I identify three fundamental features behind this. The first is the rapid rate of socioeconomic change in Britain. Twenty-five years ago, the company of which I was a director would have operated probably a dozen pubs in Kidderminster, the home of the carpet trade. The carpet trade has gone and there are three pubs left. In areas of Nottingham, Leicester, Manchester, Leeds and Birmingham the increase in the Muslim population, who do not drink, leads to many pub closures. It is exceptionally hard for a publican who has put 10 years of his life into trying to build up a business to accept the inevitabilities of these tides of history.
Secondly, there is the inexorable rise of regulation and of cost generally. Noble Lords may not be aware that, for many pubs, business rates and council tax are more important items than rent.
Thirdly, there is the availability of low-priced alcohol in supermarkets. The average price of a pint in a UK supermarket last year was £1.13. It would be substantially less in the weeks leading up to Christmas and in the few days before a bank holiday. If any noble Lord can find a pub, tied or untied, that is selling lager at less than £2.50 a pint—more than double the price in a supermarket—let me know and we will go along to sample the wares.
These are trends that defy King Canute, so pubs are likely to continue to close. The reasons for closure may be portrayed as rapacious owners increasing rent, wishing to profit by turning pubs into houses or corner stores, but the tide is turning against the ordinary pub. To offset this trend, the pub has to offer an experience and value for money for its target market: maybe with food, with fine dining or pub grub; maybe for families, with play areas for kids; maybe for younger men, with Sky Sports and pub games; maybe for younger women, with more of a wine bar feel to the place; or maybe for pensioners, with cheap food, particularly at lunch. However, this all requires operational experience and capital resources. It is this that pub owners can provide. It is exceptionally difficult to find capital for all the sorts of things that are required to refurbish a pub—kitchen fittings, signage, fixtures and fittings of one sort or another—and it is the pub owners who can do this.
The balancing item is the tie.
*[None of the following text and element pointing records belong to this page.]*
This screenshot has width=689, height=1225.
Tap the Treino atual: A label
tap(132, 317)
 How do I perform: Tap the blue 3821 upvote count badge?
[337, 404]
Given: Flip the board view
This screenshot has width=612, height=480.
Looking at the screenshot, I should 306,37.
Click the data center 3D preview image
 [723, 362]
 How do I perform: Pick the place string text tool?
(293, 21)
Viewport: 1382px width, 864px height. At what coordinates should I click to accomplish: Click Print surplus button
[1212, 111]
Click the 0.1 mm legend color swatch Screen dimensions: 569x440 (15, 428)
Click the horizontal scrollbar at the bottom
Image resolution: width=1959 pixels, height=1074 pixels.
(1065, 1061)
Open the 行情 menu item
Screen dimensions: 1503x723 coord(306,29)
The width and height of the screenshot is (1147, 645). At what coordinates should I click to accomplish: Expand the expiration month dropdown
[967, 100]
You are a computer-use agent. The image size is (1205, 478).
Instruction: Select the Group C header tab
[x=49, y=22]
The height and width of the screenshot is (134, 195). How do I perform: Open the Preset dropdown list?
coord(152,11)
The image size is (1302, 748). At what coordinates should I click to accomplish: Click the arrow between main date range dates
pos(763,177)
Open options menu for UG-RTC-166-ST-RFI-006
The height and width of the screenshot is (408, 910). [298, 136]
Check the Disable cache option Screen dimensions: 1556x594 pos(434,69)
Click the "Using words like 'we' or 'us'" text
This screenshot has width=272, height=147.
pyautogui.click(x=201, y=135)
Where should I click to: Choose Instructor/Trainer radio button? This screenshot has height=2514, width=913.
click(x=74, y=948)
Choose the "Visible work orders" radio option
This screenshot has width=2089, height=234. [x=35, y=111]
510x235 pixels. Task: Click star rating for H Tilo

The brewery is assured an outlet for its beer and other drinks, though it should always be remembered that every bit of profit from the foods goes to the tenants alone. Remove the tie and you risk removing this ladder, by which many people have become very satisfactorily self-employed. No pub owner is going to invest many thousands of pounds—hundreds of thousands of pounds in some cases—in refurbishing a pub if the tenant can then walk away from supply agreements.
In an effort to lance this boil of suspicion about rents and treatment, some breweries have introduced a franchise agreement, which has been approved by the British Franchise Association. This means that the tenant is in exactly the same position as a franchisee selling hamburgers, pizzas or ice-cream. The Bill apparently proposes to ban even these arrangements. To do so only where they involve a pub and not, for example, a McDonald’s outlet, seems to me to be illogical, perverse and unfair.
My final word must go beyond your Lordships’ House to the wider world: the most important thing to do if you wish to save your local pub is to use it. If you do not, you will lose it whether it is tied or not. I look forward to some vigorous debates in Committee.